Every line of the material is to be set down again without any change.
=== Begin Enclosure ===
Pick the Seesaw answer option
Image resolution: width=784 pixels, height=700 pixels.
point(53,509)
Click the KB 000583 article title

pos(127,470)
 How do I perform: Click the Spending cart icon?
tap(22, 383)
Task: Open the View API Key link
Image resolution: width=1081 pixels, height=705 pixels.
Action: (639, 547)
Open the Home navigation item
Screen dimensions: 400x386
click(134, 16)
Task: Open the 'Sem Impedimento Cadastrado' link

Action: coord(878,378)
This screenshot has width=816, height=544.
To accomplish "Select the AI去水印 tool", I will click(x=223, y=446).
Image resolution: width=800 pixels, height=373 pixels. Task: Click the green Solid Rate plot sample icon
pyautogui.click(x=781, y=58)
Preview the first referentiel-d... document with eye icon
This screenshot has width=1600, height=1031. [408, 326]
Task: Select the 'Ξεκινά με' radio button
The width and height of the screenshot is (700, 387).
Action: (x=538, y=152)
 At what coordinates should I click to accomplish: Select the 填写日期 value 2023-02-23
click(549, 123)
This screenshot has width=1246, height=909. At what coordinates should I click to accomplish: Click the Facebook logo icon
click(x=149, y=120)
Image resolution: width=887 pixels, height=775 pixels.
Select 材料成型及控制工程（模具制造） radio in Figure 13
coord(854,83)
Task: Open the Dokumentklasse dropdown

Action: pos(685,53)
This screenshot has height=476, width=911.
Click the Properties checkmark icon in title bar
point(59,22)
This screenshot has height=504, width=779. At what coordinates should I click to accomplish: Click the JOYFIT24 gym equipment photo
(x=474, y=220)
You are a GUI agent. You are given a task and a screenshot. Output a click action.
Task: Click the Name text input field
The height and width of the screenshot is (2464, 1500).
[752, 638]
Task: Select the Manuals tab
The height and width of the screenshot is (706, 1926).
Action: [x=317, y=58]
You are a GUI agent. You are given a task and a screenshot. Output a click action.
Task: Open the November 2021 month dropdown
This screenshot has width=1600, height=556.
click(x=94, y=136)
=== End Enclosure ===
Task output -
Pick the Seesaw answer option
Image resolution: width=784 pixels, height=700 pixels.
point(53,509)
Click the KB 000583 article title

pos(127,470)
 How do I perform: Click the Spending cart icon?
tap(22, 383)
Task: Open the View API Key link
Image resolution: width=1081 pixels, height=705 pixels.
Action: (639, 547)
Open the Home navigation item
Screen dimensions: 400x386
click(134, 16)
Task: Open the 'Sem Impedimento Cadastrado' link

Action: coord(878,378)
This screenshot has width=816, height=544.
To accomplish "Select the AI去水印 tool", I will click(x=223, y=446).
Image resolution: width=800 pixels, height=373 pixels. Task: Click the green Solid Rate plot sample icon
pyautogui.click(x=781, y=58)
Preview the first referentiel-d... document with eye icon
This screenshot has width=1600, height=1031. [408, 326]
Task: Select the 'Ξεκινά με' radio button
The width and height of the screenshot is (700, 387).
Action: (x=538, y=152)
 At what coordinates should I click to accomplish: Select the 填写日期 value 2023-02-23
click(549, 123)
This screenshot has width=1246, height=909. At what coordinates should I click to accomplish: Click the Facebook logo icon
click(x=149, y=120)
Image resolution: width=887 pixels, height=775 pixels.
Select 材料成型及控制工程（模具制造） radio in Figure 13
coord(854,83)
Task: Open the Dokumentklasse dropdown

Action: pos(685,53)
This screenshot has height=476, width=911.
Click the Properties checkmark icon in title bar
point(59,22)
This screenshot has height=504, width=779. At what coordinates should I click to accomplish: Click the JOYFIT24 gym equipment photo
(x=474, y=220)
You are a GUI agent. You are given a task and a screenshot. Output a click action.
Task: Click the Name text input field
The height and width of the screenshot is (2464, 1500).
[752, 638]
Task: Select the Manuals tab
The height and width of the screenshot is (706, 1926).
Action: [x=317, y=58]
You are a GUI agent. You are given a task and a screenshot. Output a click action.
Task: Open the November 2021 month dropdown
This screenshot has width=1600, height=556.
click(x=94, y=136)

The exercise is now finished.